Open up web.config and add the following configuration to /configuration/system.serviceModel:

<diagnostics performanceCounters="All" wmiProviderEnabled="true">
  <messageLogging logEntireMessage="true" logMalformedMessages="true"
    logMessagesAtServiceLevel="true" logMessagesAtTransportLevel="true"
    maxMessagesToLog="100000"/>
</diagnostics>

Then add the following to /configuration/system.diagnostics:

<sharedListeners>
  <add name="sharedListener"
    type="System.Diagnostics.XmlWriterTraceListener"
    initializeData="c:\logs\servicetrace.svclog" />
</sharedListeners>
<sources>
  <source name="System.ServiceModel" switchValue="Verbose,
ActivityTracing" >
    <listeners>
      <add name="sharedListener" />
    </listeners>
  </source>
  <source name="System.ServiceModel.MessageLogging"
    switchValue="Verbose">
    <listeners>
      <add name="sharedListener" />
    </listeners>
  </source>
</sources>

Thank Michele Leroux Bustamante for this info from her blog entry SvcTraceViewer.exe – Learn it, Know it, Love it.

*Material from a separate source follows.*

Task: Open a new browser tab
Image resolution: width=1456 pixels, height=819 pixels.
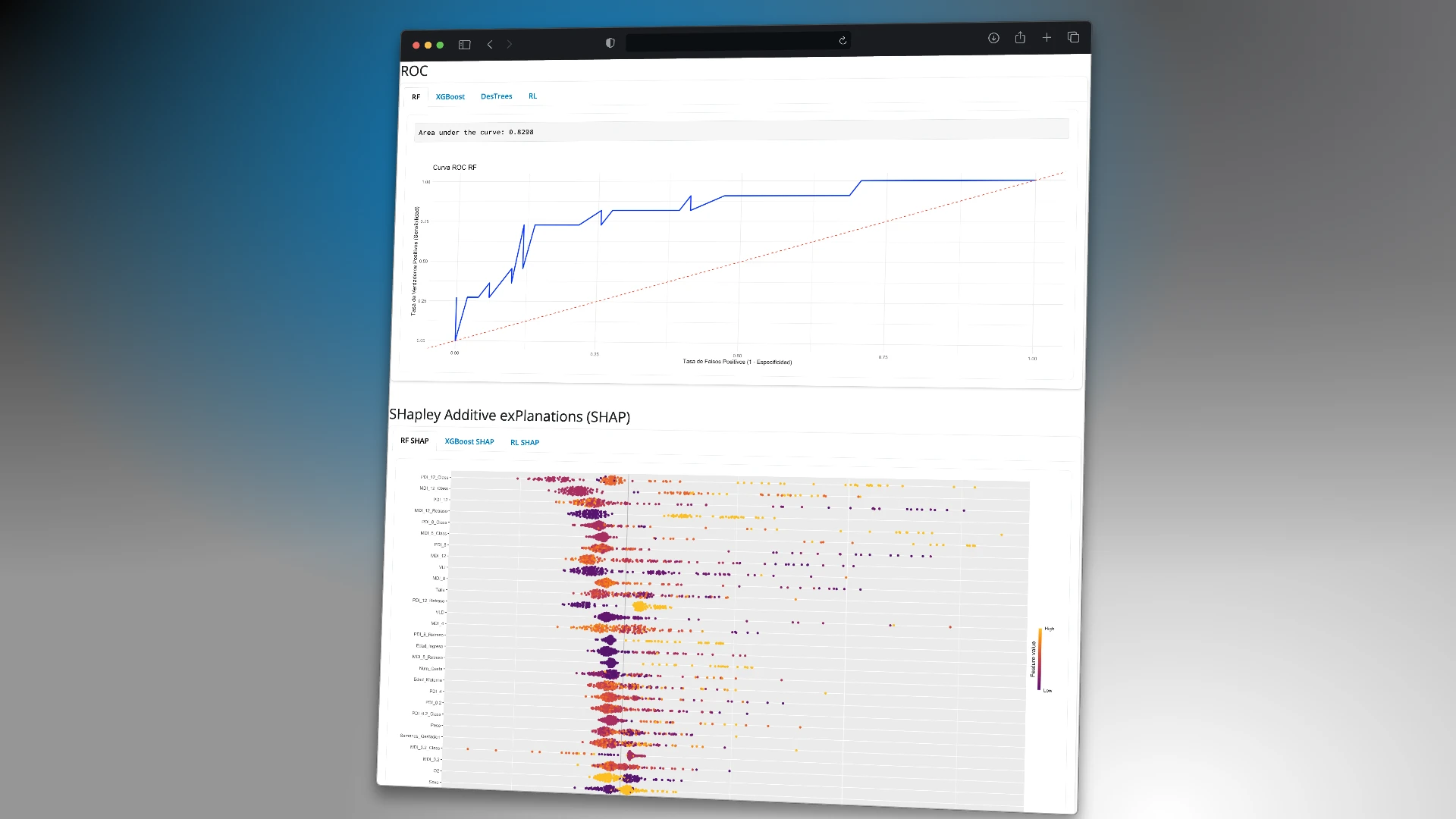Action: (x=1046, y=37)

Now when WCF is invoked, an XML trace file is written to the location above in the initializeData attribute. You could try inspecting this file in a text or XML editor, but the easiest way to inspect it is to use the WCF Trace Viewer which ships with the .net 3.0 SDK. This can be found at c:\Program Files\Microsoft Visual Studio 9.0\SvcTraceViewer.exe (that might only be the location if you have VS installed).

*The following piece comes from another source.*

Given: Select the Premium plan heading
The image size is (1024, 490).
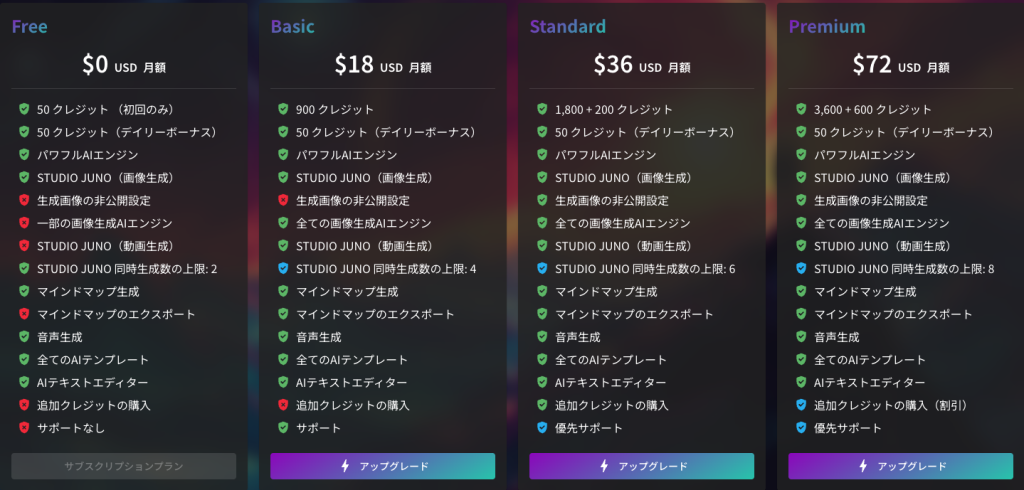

Just execute this program and load the XML trace file into it using the file menu. Now I can inspect the process of channel creation, servicing requests, and channel destruction. If I get an error it will be highlighted red.

Now let me tell you about what I was doing when I found this tool, as I reckon this is a pretty cool feature of WCF. Being that I’m building web sites, I of course usually host my WCF services in IIS. IIS only supports the HTTP protocols. As we all know HTTP only supports request / response calls. A server cannot send data to a client unless it is a response to a request. But WCF allows us to get around this limitation of HTTP, by using the duplex channel.

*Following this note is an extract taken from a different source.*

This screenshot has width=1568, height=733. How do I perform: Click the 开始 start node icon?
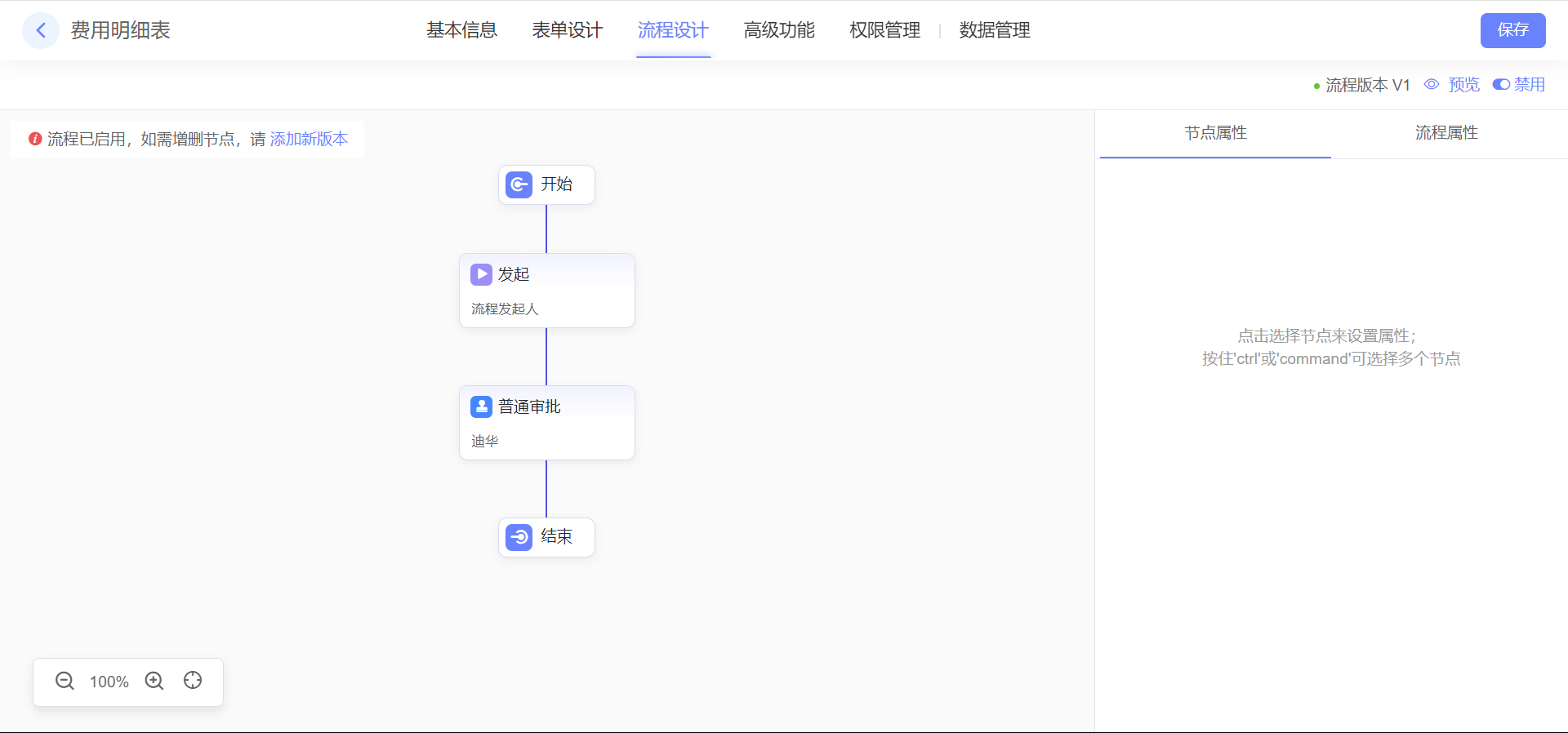(x=519, y=185)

A duplex channel facilitates two way communication between a client and the server. How is this done? When the client sets up it’s channel, it communicates with the server and registers itself. To allow the server to call back into the client, the client sets up it’s own WCF service and tells the server about it, so the server can just call the service hosted by the client. So to facilitate two way communication, each machine hosts it’s own service which the other machine makes calls to. And the client side service is completely transparent to the developer.

So what did I need the trace tool for? Initially I was hosting the service I had issues with on the same machine as I was calling it from. Whilst both the server and the client were the same machine, I didn’t have any issues. I then moved the service onto another machine that was only connected to the first through a VPN. All of a sudden I started getting the faulted channel error. After enabling the trace and reading it in the trace viewer I could see the call where the client registers it’s callback service with the server. And I could see that the host name the client was sending to the server was the internal machine name which wouldn’t resolve through the VPN. After I changed this by setting the clientBaseAddress attribute on the binding, and applying the appropriate security, all worked fine.

I never would have worked this out had it not been for the trace viewer. I could have ripped out wireshark (you know it’s a bad day when you have to rip out wireshark :) ), but this was a production server where the error was occurring, and I wouldn’t have liked to deploy such a heavy tool to work it out. I hope this save you some sanity.